> _Consignes_:
a. Répondez à ces questions sur le compte rendu du concert :
(i) Par quelle rue accède-t-on à la salle de concert ?
(ii) De quel instrument joue Michel Massot ?
(iii) De quel CD provient la majeure partie du répertoire ?
b. Dans le compte rendu du concert, résumez en quelques phrases le paragraphe qui commence par « Ce soir, Paris était une province » en conservant ses faits principaux.
c. Reproduisez tel quel, dans le compte rendu du concert, le passage allant de « MÂÄK QUINTET au » jusqu'à « João Lobo (batterie) ».

> _Extrait fourni_:
MÂÄK QUINTET au Centre Wallonie-Bruxelles
Ce soir, Paris était une province de la Wallonie, et de son extension bruxelloise. Tandis que Bruxelles vivait un quasi couvre feu, à Paris, mimant l’insouciance, et avec un peu d’inconscience, nous allions au concert. Le Centre Wallonie-Bruxelles tourne sa vitrine en forme de salle d’exposition vers l’esplanade du Centre Pompidou. Mais on accède à la salle de concert par la rue Quincampoix, vieille venelle parisienne chargée de mémoire. Ici, dans le cadre du festival « be.jazz », le centre accueillait « Mâäk Quintet ».
MÂÄK QUINTET : Laurent Blondiau (trompette, bugle, percussion, voix), Michel Massot (soubassophone), Guillaume Orti (saxophones alto et soprano, percussion, voix), Jeroen Van Herzeele ( saxophones ténor & soprano, percussion, voix), João Lobo (batterie)
Paris, Centre Wallonie-Bruxelles, 24 novembre 2015, 20h
Près de dix-huit ans d’existence pour ce collectif (ex Mâäk’s Spirit) qui se décline par ailleurs en d’autres avatars (Big band MikMâäk, MW’Soul….). Mais c’est ici le noyau dur, circonscrit aux seuls fondateurs. Ils arrivent en fanfare, de la coulisse : il sont cinq, mais l’énergie qu’ils déploient me rappelle un big band britannique rassemblé par Keith & Julie Tippett au début des années 70, le groupe Centipède : cents pieds et cinquante musiciens, comme son nom l’indique. Eux sont seulement cinq, et dix pieds, et pourtant leur groove emporte tout sur son passage, dans un rythme qui fleure bon l’Afrique de l’Ouest autant que le shuffle de Charles Mingus. Dans le groupe, les rôles se déplacent et s’échangent. Deux souffleurs font section pour envoyer des riffs précis et percutants, pendant que le troisième s’égare dans l’ivresse de l’improvisation, ou rejoint la pulsation de la basse à vent. Le répertoire est majoritairement celui du CD « Nine », publié l’an dernier par W.E.R.F. Quelques thèmes antérieurs se glissent en fin de concert dans le déroulement de la fête. Car c’est bien d’une fête qu’il s’agit, une fête musicale, riche d’inventions et de surprises, de nuances et de subtilités aussi. Le répertoire est collectif : il assemble les compositions des uns et des autres, parfois dans des fondus-enchaînés d’une grande finesse. Au détour d’un balancement furieux, on voit surgir un thème recueilli, aux harmonies sinueuses, aux intervalles distendus, qui rappelle les climats de Paul Motian. Et les interventions des solistes procèdent du même doux tuilage, ce qui désempare un peu le public, habitué à des solos bien nets qui appellent l’applaudissement conclusif : ici on se retient d’applaudir pour mieux écouter.

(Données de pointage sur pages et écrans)
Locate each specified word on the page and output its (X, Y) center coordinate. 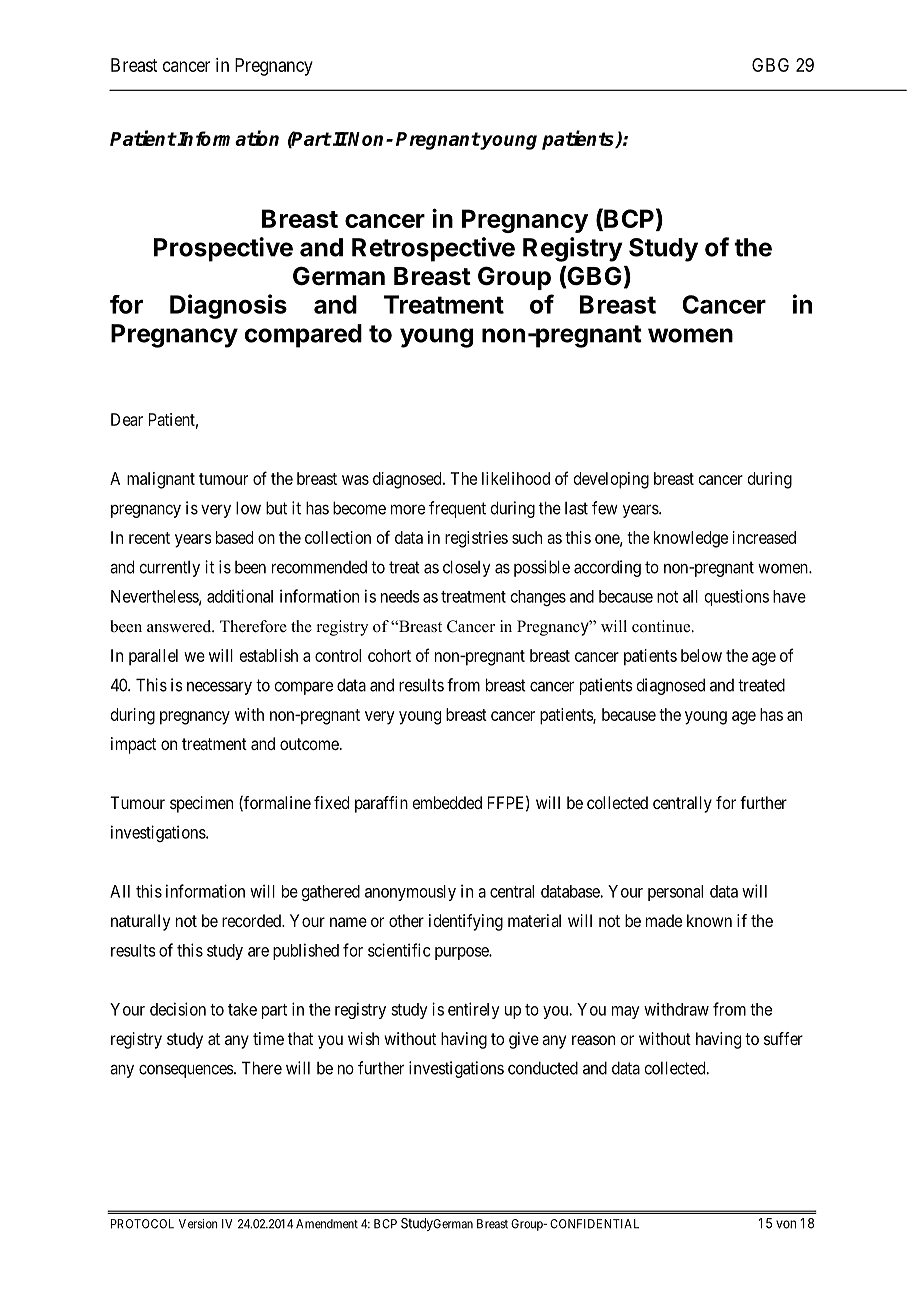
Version (198, 1224)
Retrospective (433, 249)
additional (240, 596)
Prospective (223, 249)
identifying (466, 922)
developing (611, 480)
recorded (252, 920)
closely (467, 568)
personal (675, 893)
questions (737, 597)
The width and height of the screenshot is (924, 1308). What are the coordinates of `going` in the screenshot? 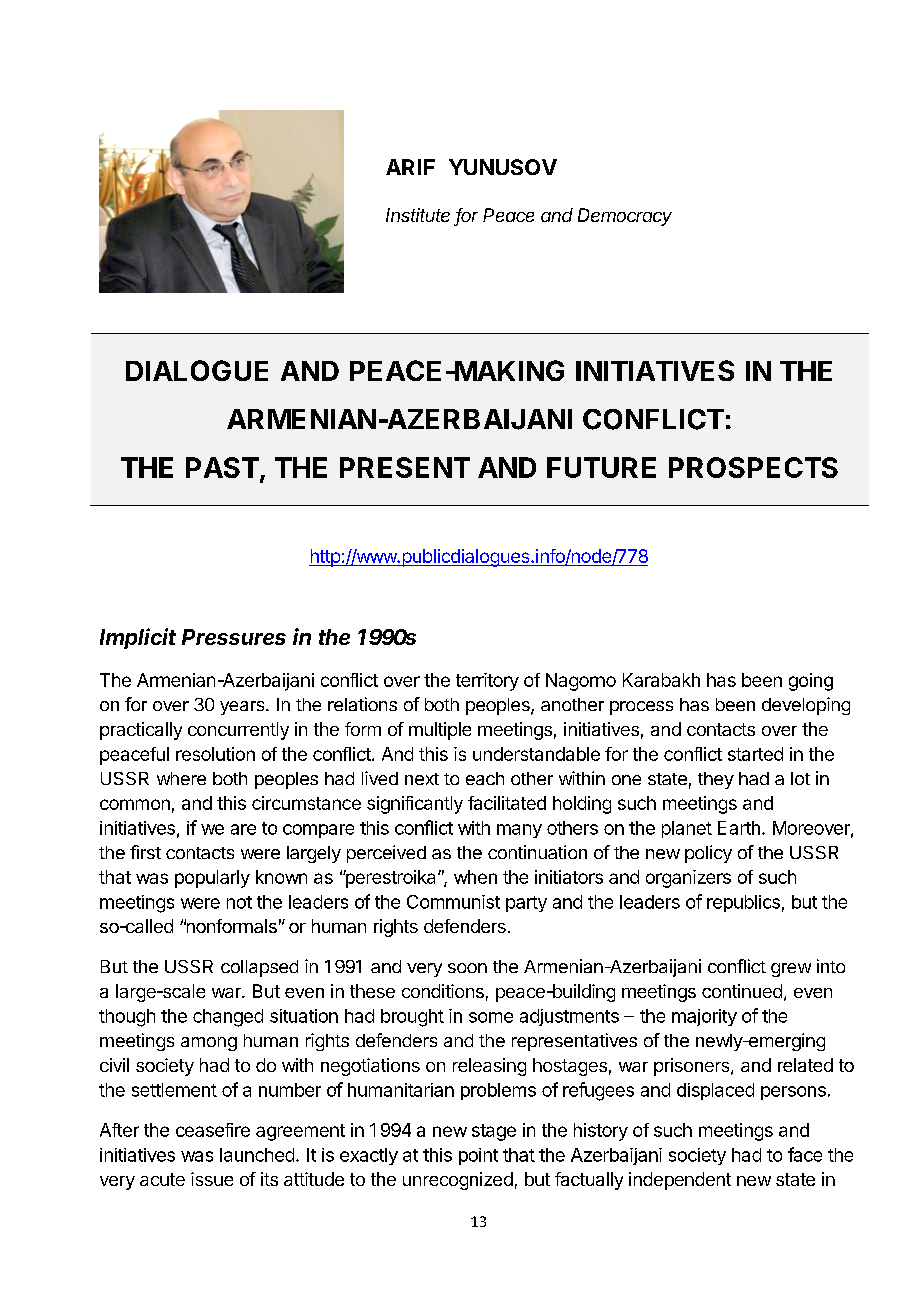 It's located at (811, 682).
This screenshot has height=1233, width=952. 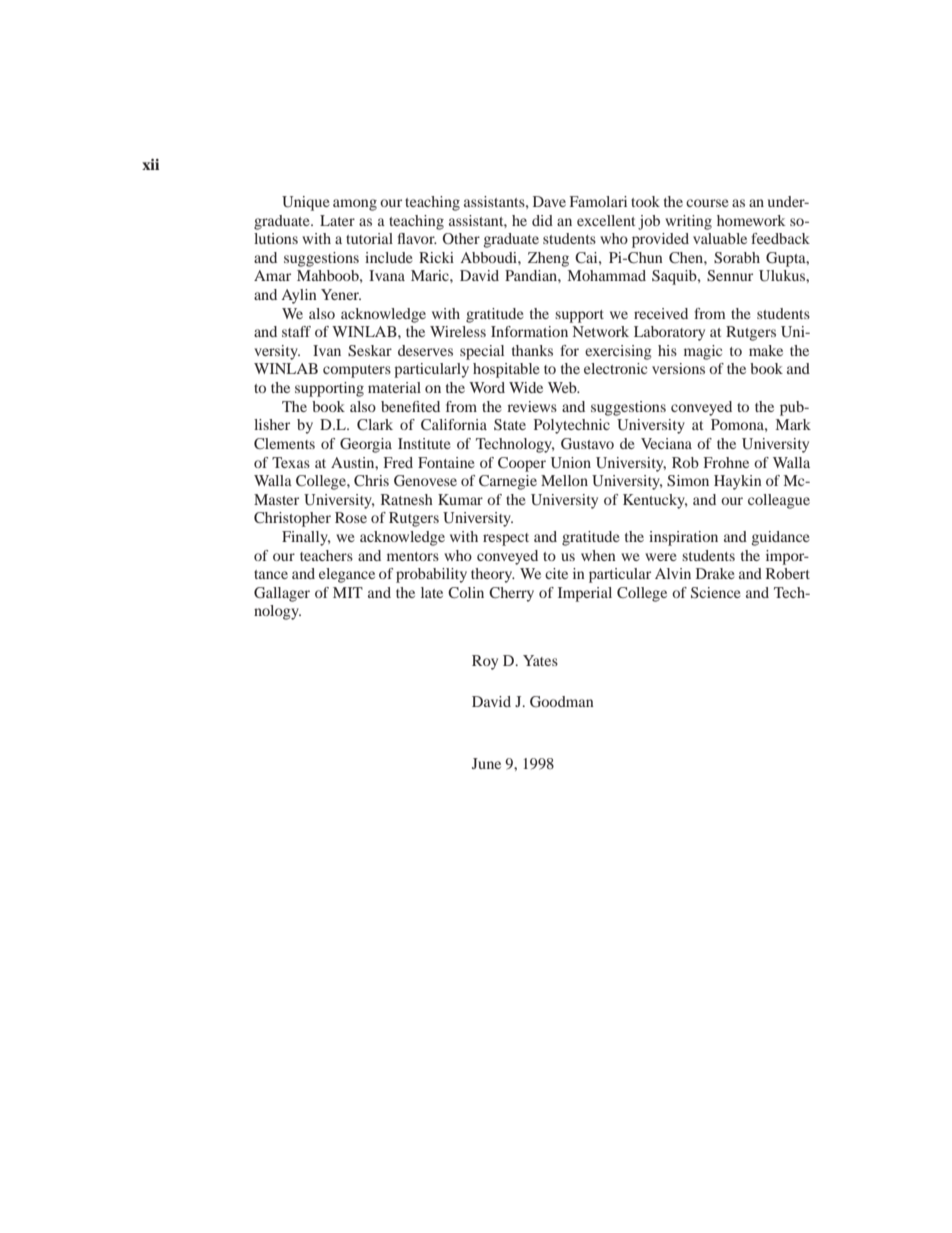 I want to click on course, so click(x=707, y=203).
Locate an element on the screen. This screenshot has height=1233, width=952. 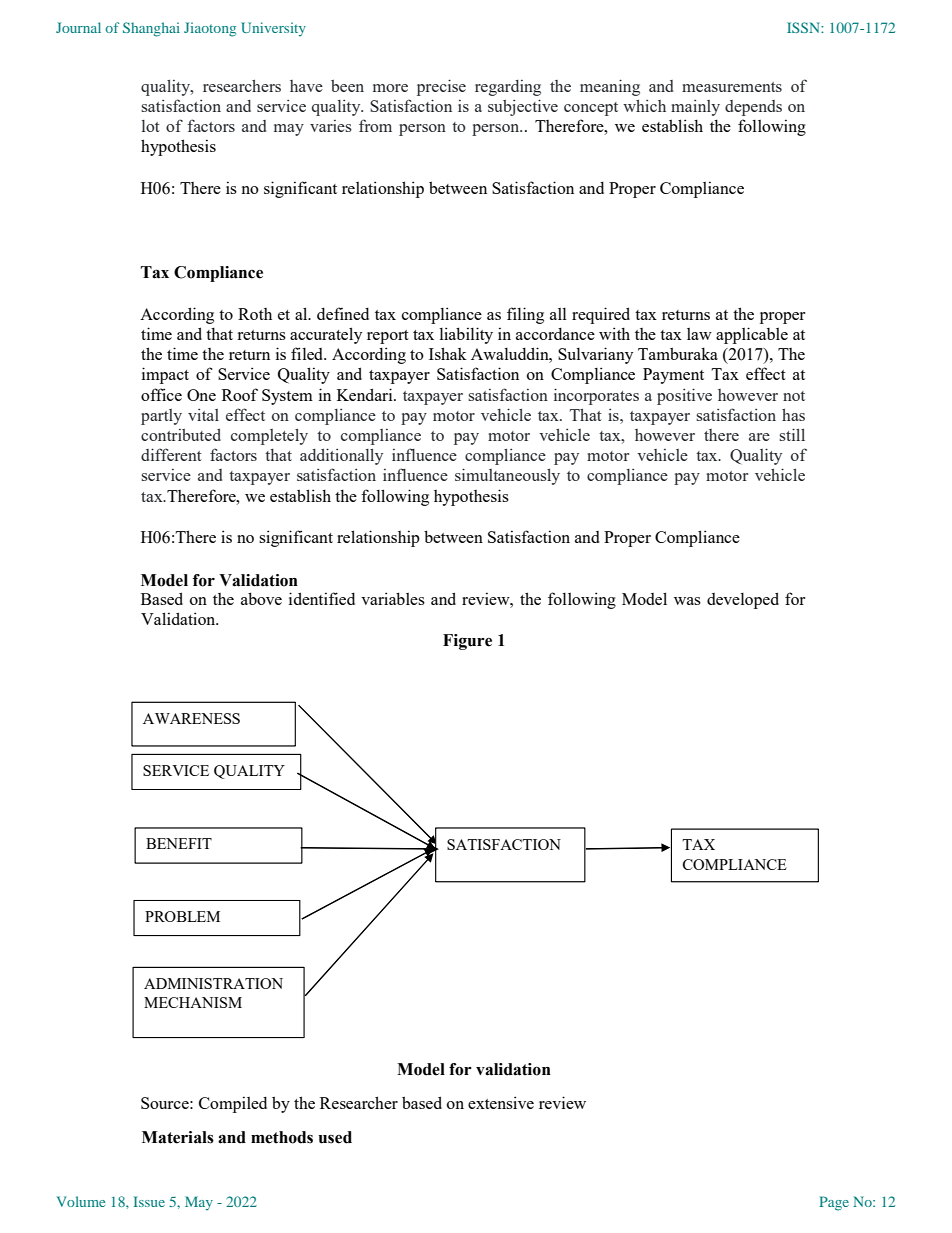
contributed is located at coordinates (181, 435).
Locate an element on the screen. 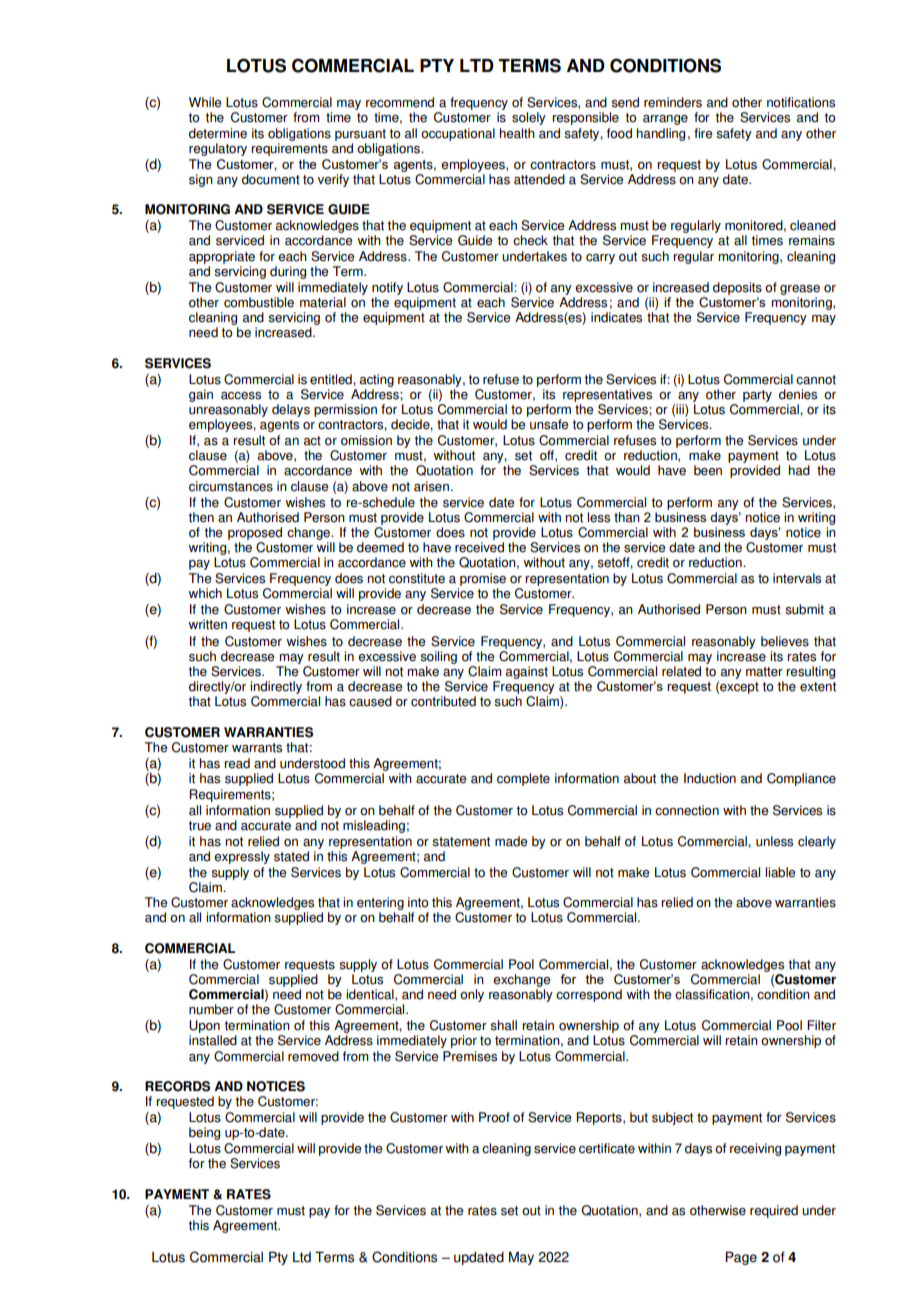 This screenshot has width=924, height=1308. fire is located at coordinates (703, 133).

> _Réponses complètes_:
a.
(i) Par la rue Quincampoix.
(ii) Du soubassophone.
(iii) Du CD « Nine », publié l'an dernier par W.E.R.F.

b. Alors que Bruxelles vivait un quasi couvre-feu, on allait au concert à Paris. Le Centre Wallonie-Bruxelles présente sa vitrine sur l'esplanade du Centre Pompidou, mais on entre dans la salle de concert par la rue Quincampoix. Dans le cadre du festival « be.jazz », le centre accueillait « Mâäk Quintet ».

c.
MÂÄK QUINTET au Centre Wallonie-Bruxelles
Ce soir, Paris était une province de la Wallonie, et de son extension bruxelloise. Tandis que Bruxelles vivait un quasi couvre feu, à Paris, mimant l’insouciance, et avec un peu d’inconscience, nous allions au concert. Le Centre Wallonie-Bruxelles tourne sa vitrine en forme de salle d’exposition vers l’esplanade du Centre Pompidou. Mais on accède à la salle de concert par la rue Quincampoix, vieille venelle parisienne chargée de mémoire. Ici, dans le cadre du festival « be.jazz », le centre accueillait « Mâäk Quintet ».
MÂÄK QUINTET : Laurent Blondiau (trompette, bugle, percussion, voix), Michel Massot (soubassophone), Guillaume Orti (saxophones alto et soprano, percussion, voix), Jeroen Van Herzeele ( saxophones ténor & soprano, percussion, voix), João Lobo (batterie)